第59章―14
ともかく、そうした背景があったことから、佐々成政としてみれば驚く事態が起きた。
ウクライナ侵攻作戦の戦況好転の為にロマに協力を求めたい、と女帝エウドキヤに陸軍参謀総長として佐々成政が提言したところ、女帝エウドキヤはその言葉をすぐに嘉納して、政府と共にどのような方策があるのか、検討するようにと言ったのだ。
更にエウドキヤは私的な提案までしてきた。
「この際、帝国に積極的に協力するロマに対して特許状を出すのはどうであろうか」
「特許状ですか」
「帝国内の自由往来を犯罪を犯さない限り、これを持つロマに認める。又、これを持つロマの身元は帝国政府が保証するという特許状です。写真をつけ、1年毎の更新等を定めておけば、更に効果が上がるのではなかろうか」
「確かにそれは効果が色々な意味であると考えられます」
佐々成政は即答した。
結局のところ、ロマが欧州全体で差別されている最大の原因の一つが、往々にして個々のロマの身元が明らかでないことだ。
何しろ流浪の旅をしていることが多いロマに、身元を証明しろといっても不可能な話だ。
更に身元が明らかでないから、ロマの多くがまともな職業に着けず、盗み等の犯罪を生業にする者が多くなり、更にロマへの差別が悪化するという悪循環を引き起こしている。
ロマに与える特許状はそういった悪循環を完全に断ち切らないまでも、減らすのには十分な効果を上げるだろう。
更にロマにしてみれば、特許状を持てば、帝国内の自由往来が保障されて、帝国内の官憲から難癖をつけられる危険が大幅に減ることになる。
流浪の旅をするロマの多くにしてみれば、特許状は入手したいものだろう。
そして、特許状を持ったロマがウクライナに浸透すれば、ウクライナの農奴は、そういったロマの喧伝活動から、ローマ帝国に好意的になっていくだろう。
それによって、ポーランド=リトアニア共和国軍とウクライナの農奴の間を引き裂き、ポーランド=リトアニア共和国軍の遊撃戦を徐々に困難に、不可能にしていくのも可能ではないだろうか。

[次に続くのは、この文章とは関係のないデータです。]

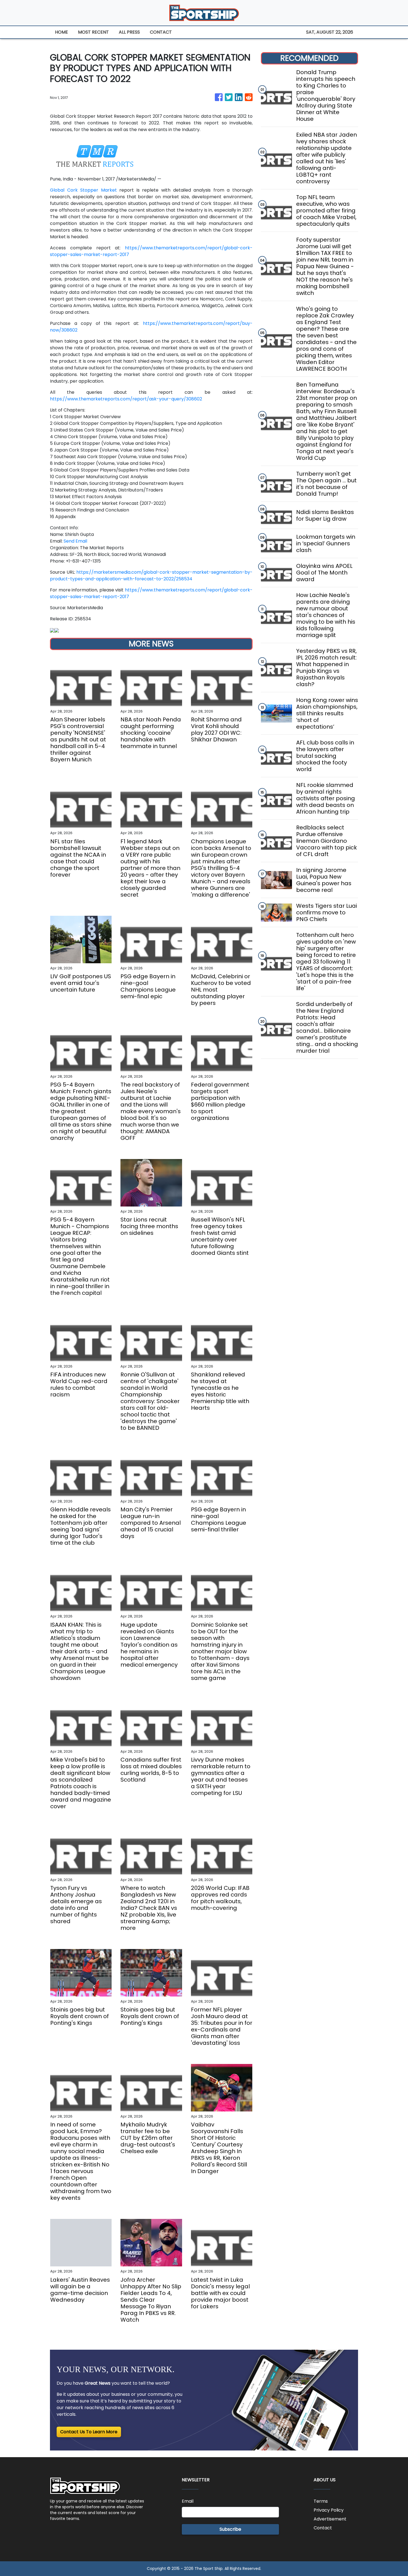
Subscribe (230, 2529)
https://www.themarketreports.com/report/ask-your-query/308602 (126, 399)
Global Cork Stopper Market (83, 190)
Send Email (75, 541)
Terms (321, 2501)
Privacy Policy (329, 2510)
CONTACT (161, 32)
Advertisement (330, 2519)
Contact (323, 2528)
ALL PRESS (129, 32)
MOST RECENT (93, 32)
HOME (61, 32)
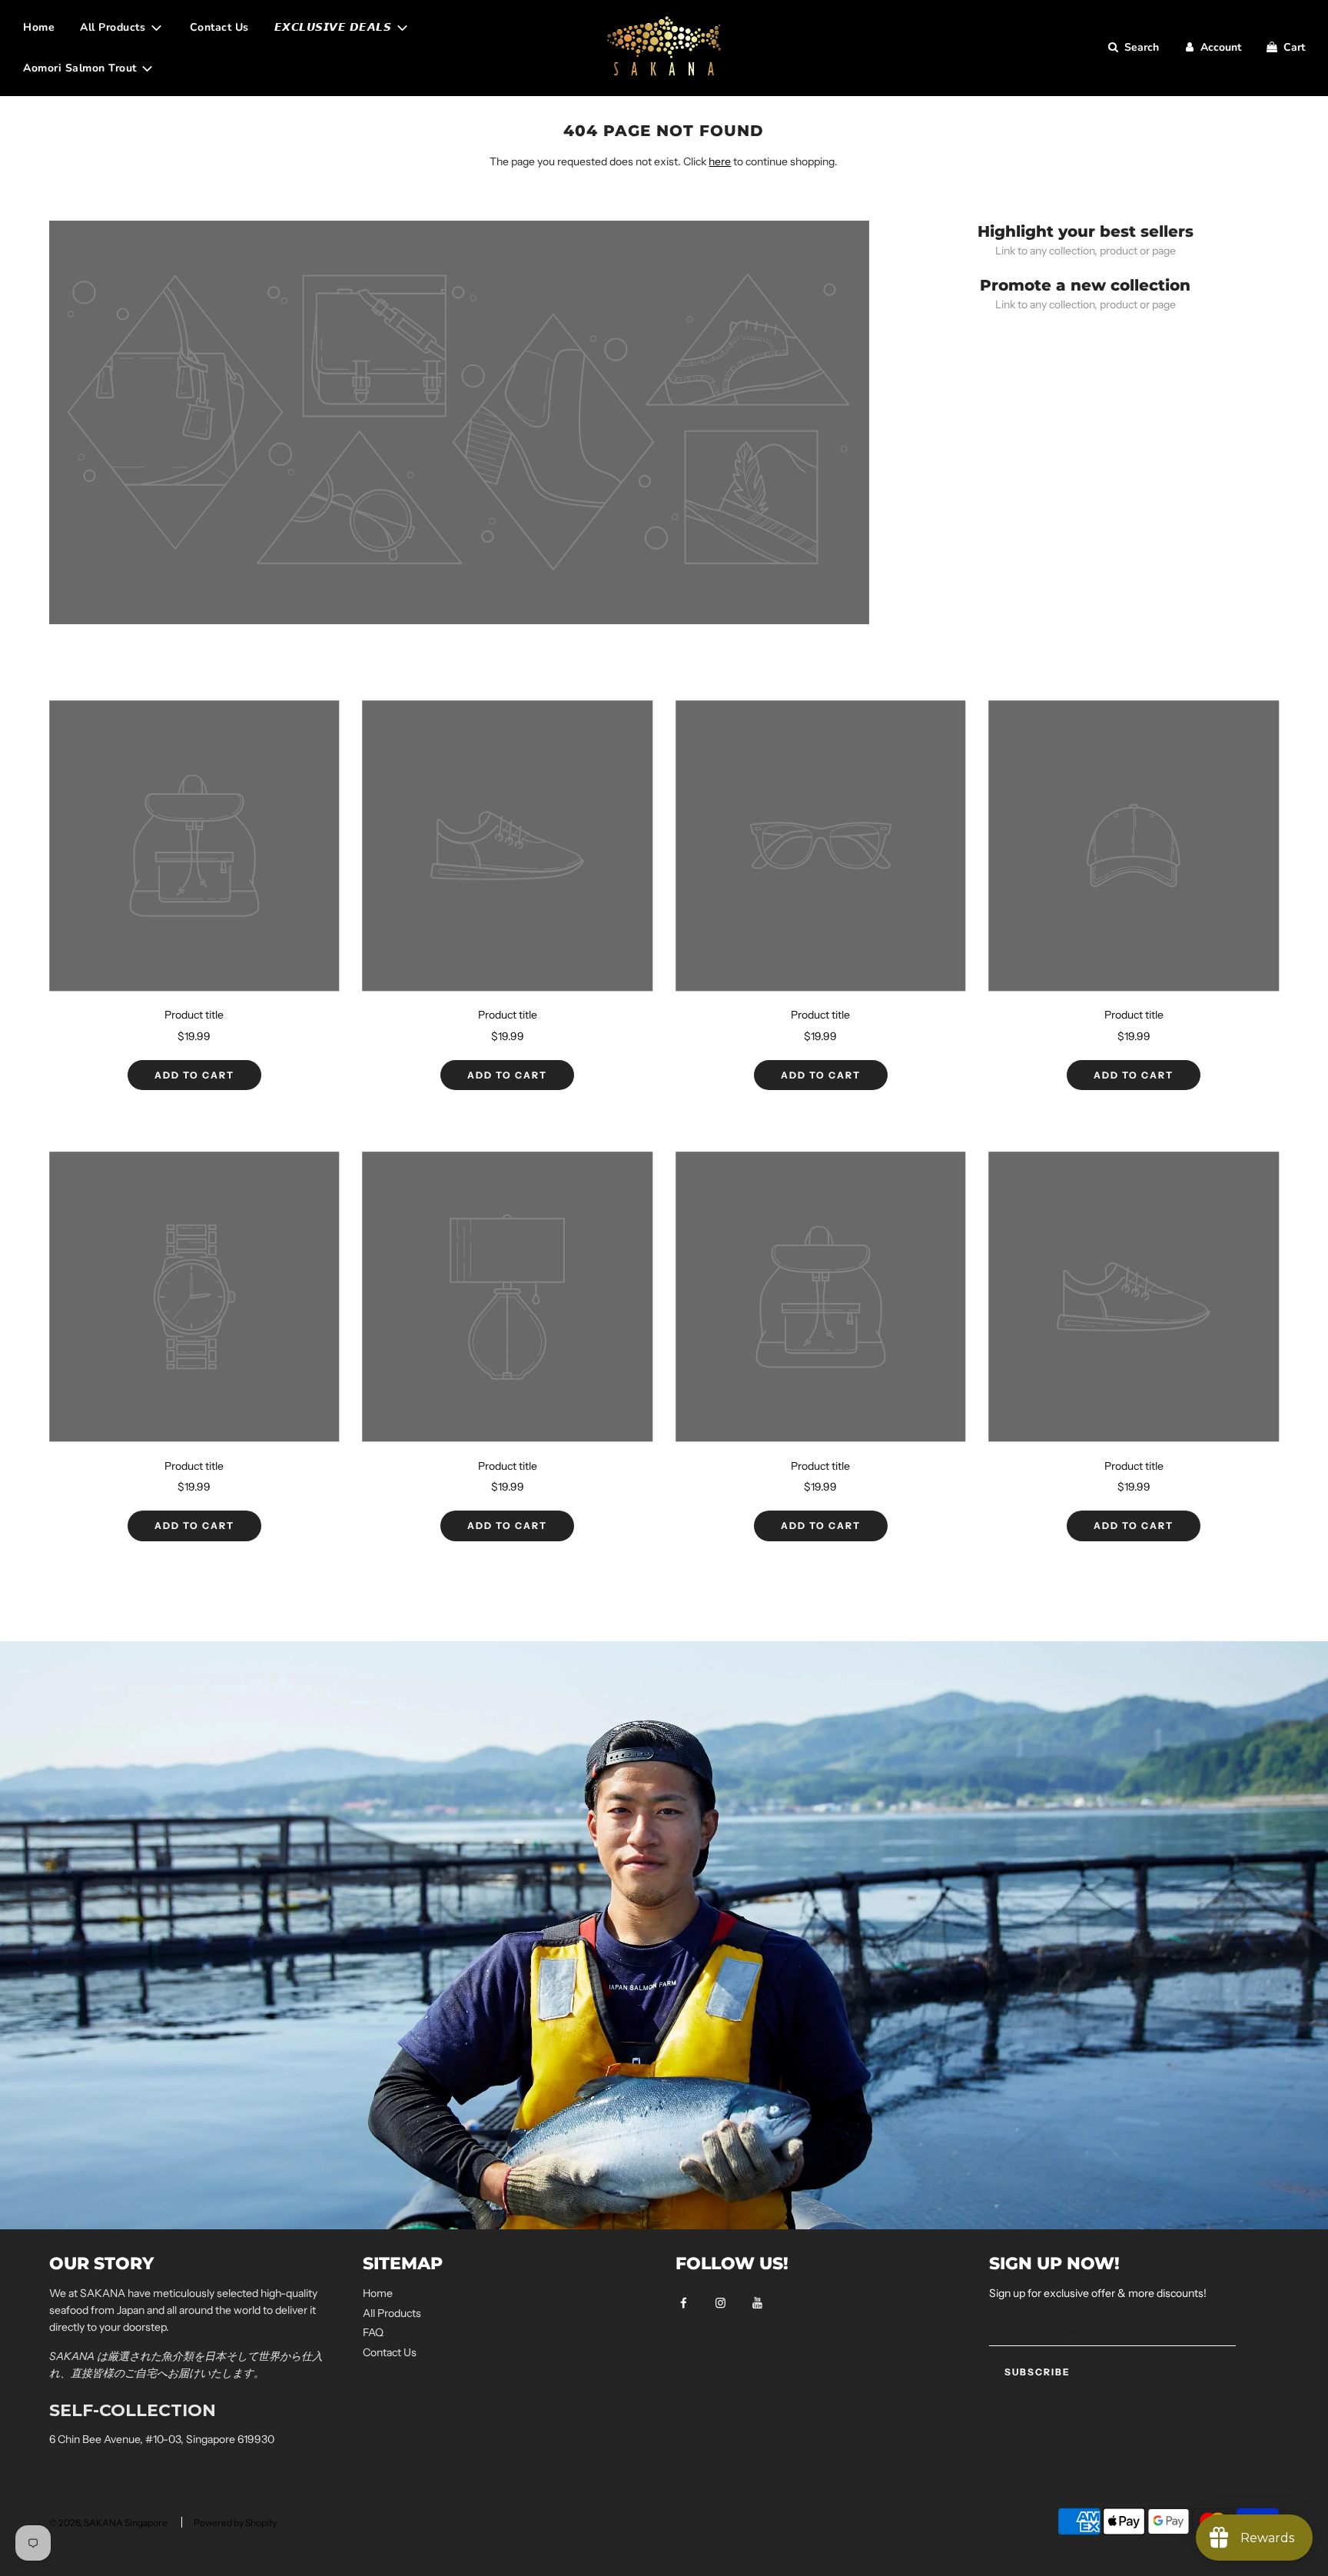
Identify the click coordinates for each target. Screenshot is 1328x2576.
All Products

佐々成政はそんなことまで考えを進めた後で、エウドキヤに改めて上奏した。
「大変良いお考えと私は考えます。政府の者達と話し合い、我々に積極的に協力するロマの者には特許状を与えるという方向でも、この件を進めたいと私は考えます」
「うむ。それではよろしく頼む」
佐々成政の返答を受け、エウドキヤはそう指示した。
さて、そういった動きが裏であったことを知らなかったローマ帝国政府上層部の面々は、それこそ上里勝利宰相以下の多くの者が慌てることになった。
何しろ政府の面々にしてみれば、いきなり陸軍参謀総長の提言を受けて、ロマに対する特許状を作る等の、ロマに対する便宜措置を図るようにとの女帝からの勅命が下されたようなものだった。
上里勝利までもが、
「皇帝の勅命とあっては拒む訳にもいかぬが、急にやれといわれてもなあ」
と陰ではぼやくことになった。
とはいえ、ウクライナの戦況が芳しくないのは、帝国政府上層部の面々ほぼ全員が把握しており、何としても打開策を講じる必要があるのも理解している。
そして、その打開策の一つとしてロマに協力させるというのは、それなりに合理性があるのを帝国政府上層部の面々も認めざるを得ない。
更にウクライナの大地を戦乱で余りに荒らしてしまっては、戦後の復興が大変なことになり、帝国の大きな負担になるのも、帝国政府上層部の面々にしてみれば自明の理である。
こうしたことから、ロマに協力させる方策を考えて講じる一方で、他にもウクライナ侵攻作戦を容易にする方策を、軍と協力してローマ帝国政府は様々に検討して、実行に移していくことになった。
特許状の意図が変わっていませんか、というツッコミが起こりそうですが、話しというか伝聞の内に意図が変わることはよくあることということでお願いします。